By Jeffry Bartash
Amazon Prime Day hangover curbs Internet sales
The numbers: Sales at U.S. retailers rose 0.6% in August despite a hangover for internet stores after the Amazon Prime Day event, but most of the increase was tied to higher gasoline prices.
Sales had been forecast to rise just 0.1% last month after solid gain in July, when Amazon (AMZN) recorded its biggest day of sales ever. Other retailers also held sales and saw strong activity that month.
Retail sales represent about one-third of all consumer spending and usually offer clues on the strength of the economy.
While consumer spending has been surprisingly strong this year, higher interest rates and a slowdown in hiring are expected to restrain purchases in the months ahead. Millions of Americans also have to start paying back their student loans.
Forecasters predict the holiday shopping season could be the weakest in five years.
Key details: Sales at internet retailers were flat last month after a 1.5% gain in July. Shoppers scaled back after buying lots of stuff around Amazon Prime Day.
What kept overall retail sales from falling was a sharp 5.2% increase in receipts at gas stations, but that's not a good thing for households. The more they have to spend on fuel, the less money they have to pay for discretionary goods.

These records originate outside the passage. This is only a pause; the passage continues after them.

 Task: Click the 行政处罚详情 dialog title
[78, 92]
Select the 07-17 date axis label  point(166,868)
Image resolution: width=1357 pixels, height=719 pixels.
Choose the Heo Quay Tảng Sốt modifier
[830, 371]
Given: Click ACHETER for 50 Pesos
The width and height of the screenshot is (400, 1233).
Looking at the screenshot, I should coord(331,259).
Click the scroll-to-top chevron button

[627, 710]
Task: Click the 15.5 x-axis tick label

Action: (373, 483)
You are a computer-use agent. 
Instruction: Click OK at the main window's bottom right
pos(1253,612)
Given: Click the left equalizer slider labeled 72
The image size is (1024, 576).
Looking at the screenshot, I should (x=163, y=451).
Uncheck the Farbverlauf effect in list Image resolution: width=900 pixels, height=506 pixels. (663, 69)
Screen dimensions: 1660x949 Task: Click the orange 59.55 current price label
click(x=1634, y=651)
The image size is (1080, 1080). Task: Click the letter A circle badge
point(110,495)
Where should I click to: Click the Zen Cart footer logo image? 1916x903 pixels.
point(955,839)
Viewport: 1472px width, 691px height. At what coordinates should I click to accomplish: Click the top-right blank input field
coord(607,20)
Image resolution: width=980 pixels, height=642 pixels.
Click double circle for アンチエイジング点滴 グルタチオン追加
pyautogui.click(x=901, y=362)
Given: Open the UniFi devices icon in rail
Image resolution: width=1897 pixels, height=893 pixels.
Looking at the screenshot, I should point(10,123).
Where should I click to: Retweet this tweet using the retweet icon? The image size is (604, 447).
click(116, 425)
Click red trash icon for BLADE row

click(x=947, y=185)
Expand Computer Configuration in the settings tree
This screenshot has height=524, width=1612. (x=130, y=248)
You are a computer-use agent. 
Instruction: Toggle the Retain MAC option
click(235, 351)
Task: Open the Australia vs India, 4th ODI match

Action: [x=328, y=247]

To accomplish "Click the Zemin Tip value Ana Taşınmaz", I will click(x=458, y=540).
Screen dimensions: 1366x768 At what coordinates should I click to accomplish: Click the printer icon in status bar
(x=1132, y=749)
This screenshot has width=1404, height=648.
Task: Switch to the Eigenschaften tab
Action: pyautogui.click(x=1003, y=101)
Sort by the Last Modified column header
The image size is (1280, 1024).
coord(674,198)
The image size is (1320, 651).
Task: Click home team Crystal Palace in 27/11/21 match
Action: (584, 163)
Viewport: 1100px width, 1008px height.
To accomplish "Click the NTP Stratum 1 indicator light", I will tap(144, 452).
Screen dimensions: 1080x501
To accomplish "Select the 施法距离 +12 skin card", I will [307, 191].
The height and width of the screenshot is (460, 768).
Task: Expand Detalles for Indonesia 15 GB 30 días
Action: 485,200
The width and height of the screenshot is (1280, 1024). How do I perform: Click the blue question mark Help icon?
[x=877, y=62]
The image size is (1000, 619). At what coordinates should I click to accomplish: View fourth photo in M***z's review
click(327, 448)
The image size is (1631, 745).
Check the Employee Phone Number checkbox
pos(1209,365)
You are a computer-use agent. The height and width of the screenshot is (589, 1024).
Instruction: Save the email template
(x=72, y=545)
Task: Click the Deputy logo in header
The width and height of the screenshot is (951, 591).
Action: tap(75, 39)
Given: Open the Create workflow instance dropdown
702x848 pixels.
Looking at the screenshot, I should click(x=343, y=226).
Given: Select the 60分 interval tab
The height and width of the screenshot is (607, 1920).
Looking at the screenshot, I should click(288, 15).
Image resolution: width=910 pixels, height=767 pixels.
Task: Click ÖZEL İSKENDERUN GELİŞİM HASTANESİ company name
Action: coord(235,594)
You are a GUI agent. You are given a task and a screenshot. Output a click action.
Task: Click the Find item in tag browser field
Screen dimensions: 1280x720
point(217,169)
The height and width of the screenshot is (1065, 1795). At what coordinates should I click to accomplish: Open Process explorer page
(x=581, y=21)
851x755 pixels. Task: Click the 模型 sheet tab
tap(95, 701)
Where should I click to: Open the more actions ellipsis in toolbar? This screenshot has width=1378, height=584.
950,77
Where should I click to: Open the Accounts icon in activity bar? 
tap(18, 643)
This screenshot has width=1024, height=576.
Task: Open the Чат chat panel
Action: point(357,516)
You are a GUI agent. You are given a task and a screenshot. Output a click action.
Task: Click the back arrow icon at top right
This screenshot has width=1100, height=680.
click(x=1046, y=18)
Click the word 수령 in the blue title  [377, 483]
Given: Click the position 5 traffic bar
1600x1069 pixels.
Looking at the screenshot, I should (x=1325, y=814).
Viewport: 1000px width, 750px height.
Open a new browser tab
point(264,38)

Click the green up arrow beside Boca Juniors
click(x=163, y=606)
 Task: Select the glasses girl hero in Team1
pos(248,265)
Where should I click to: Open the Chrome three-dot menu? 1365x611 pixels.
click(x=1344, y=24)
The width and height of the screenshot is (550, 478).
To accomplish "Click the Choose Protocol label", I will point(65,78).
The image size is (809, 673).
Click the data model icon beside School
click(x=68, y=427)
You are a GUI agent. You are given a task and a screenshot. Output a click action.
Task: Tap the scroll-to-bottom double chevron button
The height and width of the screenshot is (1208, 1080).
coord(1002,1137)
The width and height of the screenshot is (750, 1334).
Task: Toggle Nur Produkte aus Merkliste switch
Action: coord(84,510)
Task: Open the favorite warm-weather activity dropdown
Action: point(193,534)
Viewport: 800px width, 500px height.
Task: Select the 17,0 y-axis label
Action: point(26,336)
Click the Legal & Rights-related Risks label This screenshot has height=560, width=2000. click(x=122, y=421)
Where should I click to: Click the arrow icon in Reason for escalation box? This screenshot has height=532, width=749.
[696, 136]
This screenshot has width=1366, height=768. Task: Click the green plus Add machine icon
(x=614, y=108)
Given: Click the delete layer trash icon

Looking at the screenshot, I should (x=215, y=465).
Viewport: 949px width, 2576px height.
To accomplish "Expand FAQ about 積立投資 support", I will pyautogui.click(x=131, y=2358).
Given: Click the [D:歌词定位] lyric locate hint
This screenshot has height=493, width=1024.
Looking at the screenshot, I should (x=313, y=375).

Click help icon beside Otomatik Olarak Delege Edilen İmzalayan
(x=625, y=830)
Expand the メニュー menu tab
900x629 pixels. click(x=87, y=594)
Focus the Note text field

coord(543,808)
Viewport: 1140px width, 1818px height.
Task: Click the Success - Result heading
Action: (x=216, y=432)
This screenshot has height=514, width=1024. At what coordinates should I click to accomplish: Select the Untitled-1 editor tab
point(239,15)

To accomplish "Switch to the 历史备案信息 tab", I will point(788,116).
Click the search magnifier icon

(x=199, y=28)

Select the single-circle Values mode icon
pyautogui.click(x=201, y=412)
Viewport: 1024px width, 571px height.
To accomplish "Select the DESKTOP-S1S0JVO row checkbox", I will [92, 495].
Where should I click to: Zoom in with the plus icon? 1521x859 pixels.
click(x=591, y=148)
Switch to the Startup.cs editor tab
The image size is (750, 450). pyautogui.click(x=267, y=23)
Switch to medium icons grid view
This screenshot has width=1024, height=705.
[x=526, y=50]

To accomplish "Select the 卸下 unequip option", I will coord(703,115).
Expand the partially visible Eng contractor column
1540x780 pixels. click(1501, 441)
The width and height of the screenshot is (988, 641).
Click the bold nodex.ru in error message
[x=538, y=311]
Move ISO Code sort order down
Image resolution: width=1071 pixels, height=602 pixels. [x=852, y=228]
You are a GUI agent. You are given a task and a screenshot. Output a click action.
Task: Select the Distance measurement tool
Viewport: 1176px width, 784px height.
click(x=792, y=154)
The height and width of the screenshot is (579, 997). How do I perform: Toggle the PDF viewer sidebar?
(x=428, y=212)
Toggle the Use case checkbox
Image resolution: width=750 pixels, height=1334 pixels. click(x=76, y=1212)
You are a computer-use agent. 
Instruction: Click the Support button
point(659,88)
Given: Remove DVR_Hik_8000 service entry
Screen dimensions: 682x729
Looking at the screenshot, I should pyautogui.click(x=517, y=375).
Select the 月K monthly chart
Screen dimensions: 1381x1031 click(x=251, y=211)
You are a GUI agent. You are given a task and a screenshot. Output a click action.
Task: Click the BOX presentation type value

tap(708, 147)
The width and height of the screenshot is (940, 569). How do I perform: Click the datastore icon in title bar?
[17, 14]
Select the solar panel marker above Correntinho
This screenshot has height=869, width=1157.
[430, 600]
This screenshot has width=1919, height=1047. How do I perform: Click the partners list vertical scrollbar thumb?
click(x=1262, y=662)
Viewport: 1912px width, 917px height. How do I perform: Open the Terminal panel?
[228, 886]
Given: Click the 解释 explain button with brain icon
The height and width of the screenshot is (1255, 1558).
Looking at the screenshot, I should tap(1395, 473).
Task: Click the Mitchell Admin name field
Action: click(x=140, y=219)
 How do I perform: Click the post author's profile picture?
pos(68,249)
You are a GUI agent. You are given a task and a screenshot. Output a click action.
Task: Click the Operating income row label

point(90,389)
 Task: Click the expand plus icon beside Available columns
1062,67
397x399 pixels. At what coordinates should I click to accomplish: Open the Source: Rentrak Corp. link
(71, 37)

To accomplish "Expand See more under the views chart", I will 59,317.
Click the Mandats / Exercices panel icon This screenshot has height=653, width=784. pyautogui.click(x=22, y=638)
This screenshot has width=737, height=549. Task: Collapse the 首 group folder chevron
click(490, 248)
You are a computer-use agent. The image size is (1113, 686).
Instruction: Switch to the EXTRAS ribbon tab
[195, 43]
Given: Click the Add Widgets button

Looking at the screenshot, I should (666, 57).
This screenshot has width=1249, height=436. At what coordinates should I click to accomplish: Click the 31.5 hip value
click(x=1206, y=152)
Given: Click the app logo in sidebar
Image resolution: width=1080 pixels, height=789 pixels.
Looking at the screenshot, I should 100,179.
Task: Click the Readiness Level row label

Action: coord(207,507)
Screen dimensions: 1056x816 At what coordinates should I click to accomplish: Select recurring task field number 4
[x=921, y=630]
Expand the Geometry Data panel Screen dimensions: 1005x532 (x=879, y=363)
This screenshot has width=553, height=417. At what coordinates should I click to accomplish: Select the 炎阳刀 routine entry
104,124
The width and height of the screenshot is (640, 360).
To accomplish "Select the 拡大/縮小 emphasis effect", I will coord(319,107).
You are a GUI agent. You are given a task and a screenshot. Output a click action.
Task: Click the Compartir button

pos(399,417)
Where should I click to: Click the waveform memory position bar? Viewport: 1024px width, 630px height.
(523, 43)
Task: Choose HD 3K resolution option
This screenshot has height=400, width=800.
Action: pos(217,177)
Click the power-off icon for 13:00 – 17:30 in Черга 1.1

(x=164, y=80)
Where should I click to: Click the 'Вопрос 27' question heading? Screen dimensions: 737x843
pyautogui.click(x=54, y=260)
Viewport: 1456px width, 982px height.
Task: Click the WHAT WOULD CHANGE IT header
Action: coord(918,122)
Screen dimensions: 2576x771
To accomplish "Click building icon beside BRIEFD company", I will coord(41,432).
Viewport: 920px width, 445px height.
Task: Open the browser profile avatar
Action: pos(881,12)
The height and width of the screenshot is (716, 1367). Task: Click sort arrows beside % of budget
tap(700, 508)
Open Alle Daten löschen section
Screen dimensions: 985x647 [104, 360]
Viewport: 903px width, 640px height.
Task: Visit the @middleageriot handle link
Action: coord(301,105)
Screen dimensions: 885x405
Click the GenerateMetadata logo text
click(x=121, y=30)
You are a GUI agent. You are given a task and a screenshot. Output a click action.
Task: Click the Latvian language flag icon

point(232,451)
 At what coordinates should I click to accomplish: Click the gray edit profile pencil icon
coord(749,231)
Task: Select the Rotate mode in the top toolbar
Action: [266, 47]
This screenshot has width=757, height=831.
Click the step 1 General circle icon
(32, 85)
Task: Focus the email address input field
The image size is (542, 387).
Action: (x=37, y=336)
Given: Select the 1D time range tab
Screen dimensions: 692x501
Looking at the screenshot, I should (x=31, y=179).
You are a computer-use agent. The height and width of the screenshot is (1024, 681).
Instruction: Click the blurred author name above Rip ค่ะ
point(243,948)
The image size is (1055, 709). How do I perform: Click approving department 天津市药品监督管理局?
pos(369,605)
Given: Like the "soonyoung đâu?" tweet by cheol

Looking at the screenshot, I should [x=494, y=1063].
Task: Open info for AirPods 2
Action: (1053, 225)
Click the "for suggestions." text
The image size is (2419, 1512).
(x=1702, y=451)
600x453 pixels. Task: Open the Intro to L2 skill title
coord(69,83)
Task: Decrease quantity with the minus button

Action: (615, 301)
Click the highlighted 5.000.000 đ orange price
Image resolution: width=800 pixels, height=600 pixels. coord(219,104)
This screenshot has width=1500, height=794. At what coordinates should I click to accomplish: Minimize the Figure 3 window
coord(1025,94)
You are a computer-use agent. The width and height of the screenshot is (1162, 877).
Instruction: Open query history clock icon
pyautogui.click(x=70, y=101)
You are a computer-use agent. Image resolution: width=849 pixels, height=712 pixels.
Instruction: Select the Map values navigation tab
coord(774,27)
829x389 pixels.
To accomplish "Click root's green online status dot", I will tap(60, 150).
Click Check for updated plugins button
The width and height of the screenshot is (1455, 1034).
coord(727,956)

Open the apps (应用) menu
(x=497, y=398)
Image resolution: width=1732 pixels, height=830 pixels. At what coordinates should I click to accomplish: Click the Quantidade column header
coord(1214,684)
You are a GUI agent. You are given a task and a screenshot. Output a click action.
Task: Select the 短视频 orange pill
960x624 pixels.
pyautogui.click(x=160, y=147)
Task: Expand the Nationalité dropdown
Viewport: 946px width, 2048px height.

Auto sales also rose 0.3% to help pad the headline retail number. Auto sales account for about 20% of all retail sales.
Retail sales increased a mild 0.2% when car dealers and gas stations are set aside, which gives a better idea of consumer demand.
Most other retailers also saw an increase in sales, with the notable exception of stores that sell home furnishings. But the gains were generally small.
Sales edged up 0.3% at bars and restaurants, for instance. Restaurant sales tend to rise when the economy is healthy and Americans feel secure in their jobs. Sales decline during times of economic stress.
Big picture: A burst of momentum in the economy over the summer is likely to fade due to higher interest rates, but there's little evidence to suggest a recession is on the way. Americans are still spending plenty of money.
Unemployment is low and wages are finally rising faster than inflation, giving households enough buying power to keep the economy forging ahead.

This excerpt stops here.